Records excerpted from a collection —
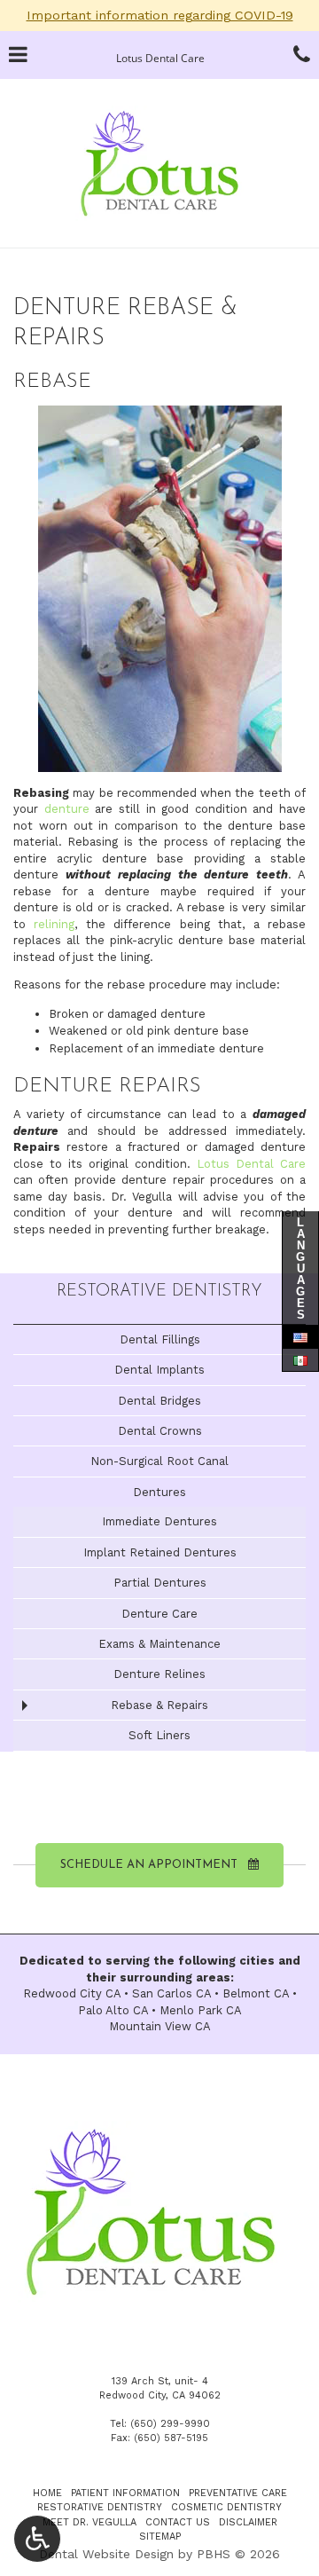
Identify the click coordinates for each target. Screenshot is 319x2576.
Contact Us (177, 2522)
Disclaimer (248, 2522)
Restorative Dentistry (159, 1291)
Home (47, 2493)
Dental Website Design (106, 2554)
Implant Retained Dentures (160, 1552)
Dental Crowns (160, 1431)
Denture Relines (159, 1674)
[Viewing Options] (37, 2539)
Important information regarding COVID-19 (160, 15)
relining (54, 924)
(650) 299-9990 (170, 2424)
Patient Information (125, 2493)
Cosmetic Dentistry (226, 2507)
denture (66, 808)
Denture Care (159, 1613)
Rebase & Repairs (159, 1705)
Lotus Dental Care (251, 1163)
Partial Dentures (159, 1582)
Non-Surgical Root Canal (159, 1461)
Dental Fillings (160, 1339)
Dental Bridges (159, 1400)
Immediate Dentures (159, 1521)
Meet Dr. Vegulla (89, 2522)
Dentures (159, 1492)
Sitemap (160, 2536)
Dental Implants (159, 1369)
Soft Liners (159, 1735)
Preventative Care (238, 2493)
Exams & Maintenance (159, 1643)
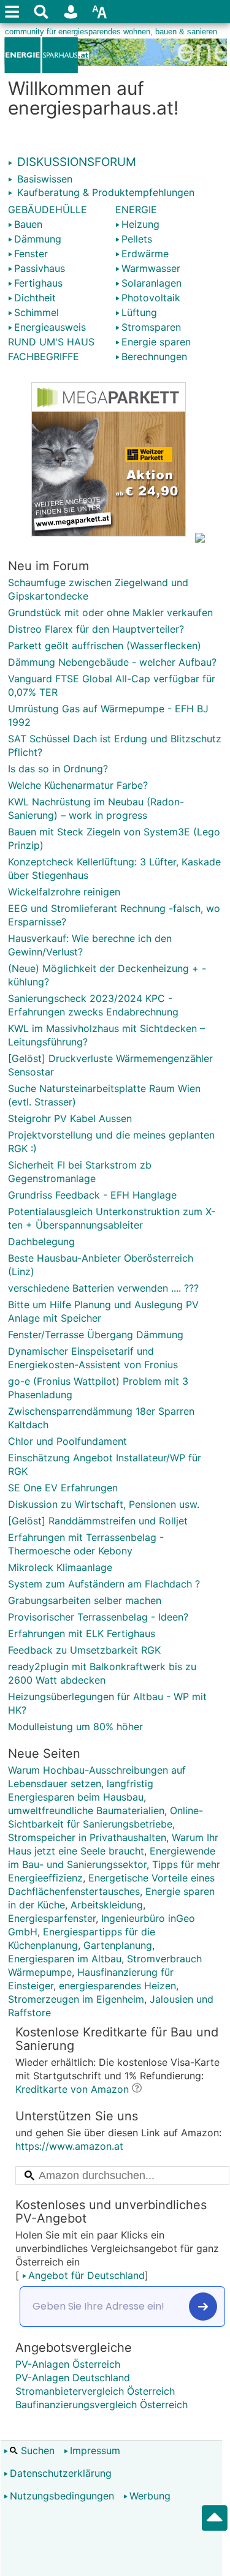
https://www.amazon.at (69, 2146)
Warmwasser (150, 268)
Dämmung (37, 239)
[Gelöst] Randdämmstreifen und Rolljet (98, 1521)
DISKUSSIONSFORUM (75, 162)
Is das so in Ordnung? (58, 769)
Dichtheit (35, 298)
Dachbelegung (41, 1241)
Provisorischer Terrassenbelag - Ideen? (98, 1617)
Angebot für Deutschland (86, 2275)
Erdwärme (145, 253)
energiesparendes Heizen (117, 1985)
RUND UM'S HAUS (51, 342)
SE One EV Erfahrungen (63, 1488)
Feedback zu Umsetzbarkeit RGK (84, 1650)
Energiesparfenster (52, 1918)
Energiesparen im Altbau (64, 1959)
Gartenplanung (117, 1945)
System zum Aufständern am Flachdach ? (104, 1584)
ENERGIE (136, 209)
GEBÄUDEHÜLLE (47, 209)
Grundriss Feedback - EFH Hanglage (92, 1195)
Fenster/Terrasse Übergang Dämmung (95, 1334)
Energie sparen (156, 342)
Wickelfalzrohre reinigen (64, 892)
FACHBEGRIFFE (43, 356)
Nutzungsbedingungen (62, 2496)
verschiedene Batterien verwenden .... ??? (103, 1288)
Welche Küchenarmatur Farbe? (78, 785)
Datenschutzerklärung (61, 2473)
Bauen (28, 224)
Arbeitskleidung (107, 1905)
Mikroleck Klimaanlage (60, 1567)
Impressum (95, 2450)
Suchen (36, 2450)
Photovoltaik (150, 298)
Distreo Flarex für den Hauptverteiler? (96, 629)
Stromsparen (151, 327)
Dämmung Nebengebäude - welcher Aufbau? (112, 662)
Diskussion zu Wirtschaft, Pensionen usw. (103, 1504)
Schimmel (36, 312)
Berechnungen (154, 356)
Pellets (136, 239)
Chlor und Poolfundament (67, 1441)
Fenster (31, 253)
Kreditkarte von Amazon (72, 2089)
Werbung (150, 2496)
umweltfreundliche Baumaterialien (86, 1810)
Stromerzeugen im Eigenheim (76, 1999)
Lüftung (139, 312)
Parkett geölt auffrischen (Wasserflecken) (104, 645)
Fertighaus (38, 283)
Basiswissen (43, 179)
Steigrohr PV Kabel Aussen (70, 1118)
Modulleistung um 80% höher (75, 1726)
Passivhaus (39, 268)
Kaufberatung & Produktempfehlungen (104, 192)
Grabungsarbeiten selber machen (84, 1600)
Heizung (140, 224)
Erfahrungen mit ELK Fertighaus (81, 1633)
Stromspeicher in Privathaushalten (87, 1837)
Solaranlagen (151, 283)
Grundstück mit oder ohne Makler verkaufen (110, 612)
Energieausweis (50, 327)
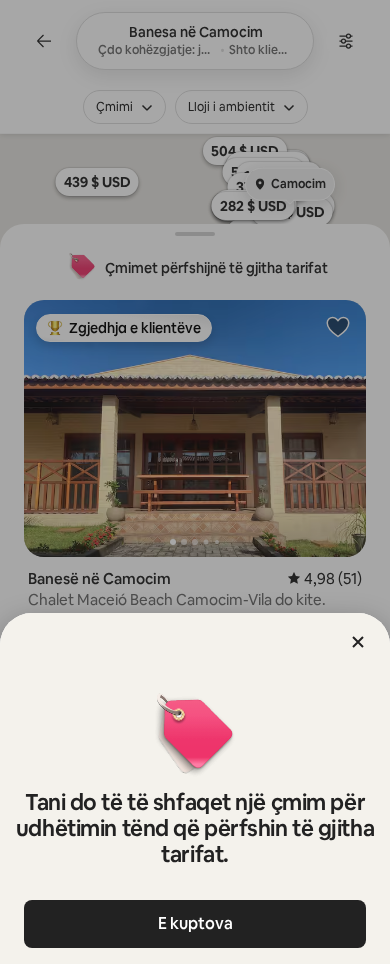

Work instruction — Only the lines from the one holding "Fertighaus (38, 283)" to the last line of the entries above should be printed, exactly as they appear and with no pictures.

Response to the exercise —
Fertighaus (38, 283)
Basiswissen (43, 179)
Steigrohr PV Kabel Aussen (70, 1118)
Modulleistung um 80% höher (75, 1726)
Passivhaus (39, 268)
Kaufberatung & Produktempfehlungen (104, 192)
Grabungsarbeiten selber machen (84, 1600)
Heizung (140, 224)
Erfahrungen mit ELK Fertighaus (81, 1633)
Stromspeicher in Privathaushalten (87, 1837)
Solaranlagen (151, 283)
Grundstück mit oder ohne Makler verkaufen (110, 612)
Energieausweis (50, 327)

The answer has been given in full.